感想:変な家:異世界の住人の人間観察記録と思って読むべし

本作は、映画化され、続編も好評な雨穴さんの大人気ミステリー小説です。
YouTuberでもある雨穴さんの動画作品の1つをベースにして、更なる推理や後日談を追加してあります。

作風はモキュメンタリー風味のホラーミステリーですが、設定が突飛なので刺激的でワクワクさせられる反面、リアリティに欠けるところがあります

そのため、この作品について現実的ではない、強引だなどという批判も見かけますが、確かに一理あると納得します。
ですが、このミステリーを読む際には、読み手のリアリティラインを下げて読むべきと愚考します。
つまり現実世界を舞台にした事件ではなく、異世界を舞台にした事件をイメージするのです。

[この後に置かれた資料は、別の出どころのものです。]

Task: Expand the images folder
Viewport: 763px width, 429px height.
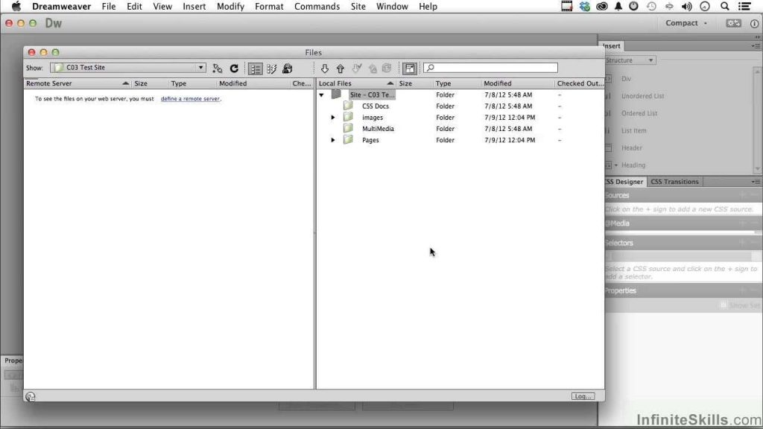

その異世界とは、奇妙な白い面を被った人物が普通に存在する世界です。
地方に異常な因習が存在し、イカレタ機械や怪物のような生物を通販で入手でき、海の家では人魚の刺身が売られている世界です。
山を散歩していると箱の中で暮らす何者かがいて、ハンコの中に入って遊ぶことができる世界です。
そのような異世界で起きた事件と思えば、非現実的な部分は気にならなくなり、純粋に恐ろしくて不気味な事件の雰囲気を楽しむことができるようになります。

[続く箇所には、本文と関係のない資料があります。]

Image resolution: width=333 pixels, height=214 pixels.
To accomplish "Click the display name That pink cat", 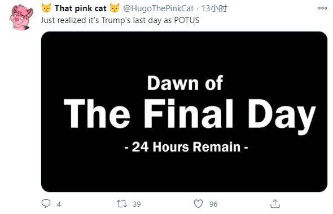I will click(81, 8).
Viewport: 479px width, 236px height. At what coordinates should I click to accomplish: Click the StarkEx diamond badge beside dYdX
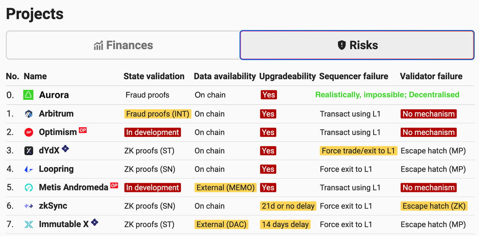[65, 149]
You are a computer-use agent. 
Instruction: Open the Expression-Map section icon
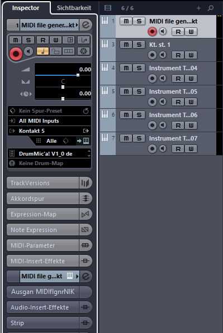click(86, 214)
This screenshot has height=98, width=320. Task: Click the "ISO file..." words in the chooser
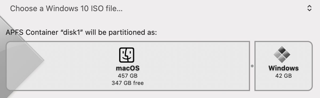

また、この作品の語り手の雨穴さんは探偵役ではなく、傍観者なのだと思います。
語り手は謎を解くのではなく、謎が解かれていくのを記録しています。
他のレビューでは語り手が推理を全くしていないことも批判されていましたが、これも「人の理を外れた奇妙な白い面をつけた異世界の住人による人間観察の記録」と思えば納得です。